Subject: | Treatment of <br/> tags |
Date: | Wed, 21 Apr 2010 11:10:08 +1000 |
To: | bug-html-wikiconverter-markdown [...] rt.cpan.org |
From: | Nick Andrew <nick [...] nick-andrew.net> |
Hi,
I'm trying to do bidirectional HTML to Markdown, and it's working well
except in the case of hard line breaks.
With input html document (ignore leading tabs):
<p>This is a line, with line breaks<br />
2nd line<br />
3rd line<br />
4th line</p>
Running it through HTML::WikiConverter::Markdown, we get this back:
This is a line, with line breaks<br /> 2nd line<br /> 3rd line<br /> 4th line
Now "<br/>" means hard line break so it doesn't make sense to continue
the HTML output on the same line.
Hard breaks can also be specified with two trailing spaces.

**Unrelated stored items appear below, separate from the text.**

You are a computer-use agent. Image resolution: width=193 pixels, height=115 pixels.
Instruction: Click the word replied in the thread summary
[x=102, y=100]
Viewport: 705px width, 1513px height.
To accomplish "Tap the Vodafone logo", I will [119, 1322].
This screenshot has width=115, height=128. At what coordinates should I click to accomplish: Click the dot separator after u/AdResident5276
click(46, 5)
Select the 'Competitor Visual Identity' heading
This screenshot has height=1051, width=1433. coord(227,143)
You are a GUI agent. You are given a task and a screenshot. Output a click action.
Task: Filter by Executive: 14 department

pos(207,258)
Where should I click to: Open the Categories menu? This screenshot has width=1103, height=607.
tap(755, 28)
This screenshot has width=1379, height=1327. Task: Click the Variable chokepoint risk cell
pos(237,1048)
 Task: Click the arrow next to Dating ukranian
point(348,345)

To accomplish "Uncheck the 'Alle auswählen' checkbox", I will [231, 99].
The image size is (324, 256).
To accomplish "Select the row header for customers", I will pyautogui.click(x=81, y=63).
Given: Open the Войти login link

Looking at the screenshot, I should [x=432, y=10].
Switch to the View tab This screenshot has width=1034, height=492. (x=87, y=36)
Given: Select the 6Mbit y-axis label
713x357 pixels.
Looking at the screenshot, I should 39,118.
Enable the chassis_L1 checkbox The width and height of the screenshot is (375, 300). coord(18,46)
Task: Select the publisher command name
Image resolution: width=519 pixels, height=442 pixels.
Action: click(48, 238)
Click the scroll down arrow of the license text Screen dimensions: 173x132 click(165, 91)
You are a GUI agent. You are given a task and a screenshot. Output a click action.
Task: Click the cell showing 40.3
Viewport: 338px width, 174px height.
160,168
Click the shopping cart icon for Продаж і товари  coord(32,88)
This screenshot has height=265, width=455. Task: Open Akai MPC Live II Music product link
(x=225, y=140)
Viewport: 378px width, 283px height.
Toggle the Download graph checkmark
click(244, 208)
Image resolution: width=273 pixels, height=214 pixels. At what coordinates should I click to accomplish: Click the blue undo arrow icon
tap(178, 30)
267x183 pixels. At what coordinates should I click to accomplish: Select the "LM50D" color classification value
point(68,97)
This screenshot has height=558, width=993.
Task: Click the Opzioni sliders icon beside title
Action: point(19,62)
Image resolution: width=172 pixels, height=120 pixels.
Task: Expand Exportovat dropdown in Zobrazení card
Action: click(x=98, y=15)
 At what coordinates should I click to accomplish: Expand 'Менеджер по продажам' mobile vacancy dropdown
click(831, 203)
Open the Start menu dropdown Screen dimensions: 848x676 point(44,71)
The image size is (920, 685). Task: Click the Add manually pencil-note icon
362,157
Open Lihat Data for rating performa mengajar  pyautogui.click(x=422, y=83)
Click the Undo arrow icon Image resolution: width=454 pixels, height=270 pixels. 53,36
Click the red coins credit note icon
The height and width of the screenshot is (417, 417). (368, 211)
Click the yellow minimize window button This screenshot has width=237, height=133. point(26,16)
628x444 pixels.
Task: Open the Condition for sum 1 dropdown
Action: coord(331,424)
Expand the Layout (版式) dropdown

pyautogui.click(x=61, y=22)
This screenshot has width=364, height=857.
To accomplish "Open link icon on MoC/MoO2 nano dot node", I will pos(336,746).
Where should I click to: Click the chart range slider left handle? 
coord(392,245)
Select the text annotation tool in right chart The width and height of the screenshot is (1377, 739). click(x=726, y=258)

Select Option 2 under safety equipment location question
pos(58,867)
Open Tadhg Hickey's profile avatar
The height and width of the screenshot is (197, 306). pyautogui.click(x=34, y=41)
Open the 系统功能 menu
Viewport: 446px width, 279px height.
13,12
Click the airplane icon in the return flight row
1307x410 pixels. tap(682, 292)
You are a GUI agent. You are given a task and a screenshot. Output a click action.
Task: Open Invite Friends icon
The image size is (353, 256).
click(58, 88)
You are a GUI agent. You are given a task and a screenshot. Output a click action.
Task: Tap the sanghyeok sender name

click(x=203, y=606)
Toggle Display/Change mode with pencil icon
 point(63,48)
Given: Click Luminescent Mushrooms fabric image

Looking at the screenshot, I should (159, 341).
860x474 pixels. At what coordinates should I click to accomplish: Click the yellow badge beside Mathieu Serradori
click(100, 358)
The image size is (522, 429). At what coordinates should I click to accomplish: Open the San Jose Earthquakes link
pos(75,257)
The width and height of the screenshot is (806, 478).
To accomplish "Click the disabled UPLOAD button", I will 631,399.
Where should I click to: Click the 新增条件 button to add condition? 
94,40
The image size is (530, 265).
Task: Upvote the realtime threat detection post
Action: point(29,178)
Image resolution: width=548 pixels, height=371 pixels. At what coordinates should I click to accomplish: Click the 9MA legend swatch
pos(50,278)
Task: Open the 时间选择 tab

Markdown itself seems to be roughly doing the right thing:
$ echo -e "line 1 \nline 2 \nline 3 \n" | markdown
<p>line 1 <br />
line 2 <br />
line 3 </p>
But the line breaks don't survive the round-trip conversion:
$ echo -e "line 1 \nline 2 \nline 3 \n" | markdown | html-to-markdown.pl
line 1 <br /> line 2 <br /> line 3
html-to-markdown.pl is a small script which just calls
HTML::WikiConverter->new(dialect => 'Markdown') to filter STDIN to STDOUT.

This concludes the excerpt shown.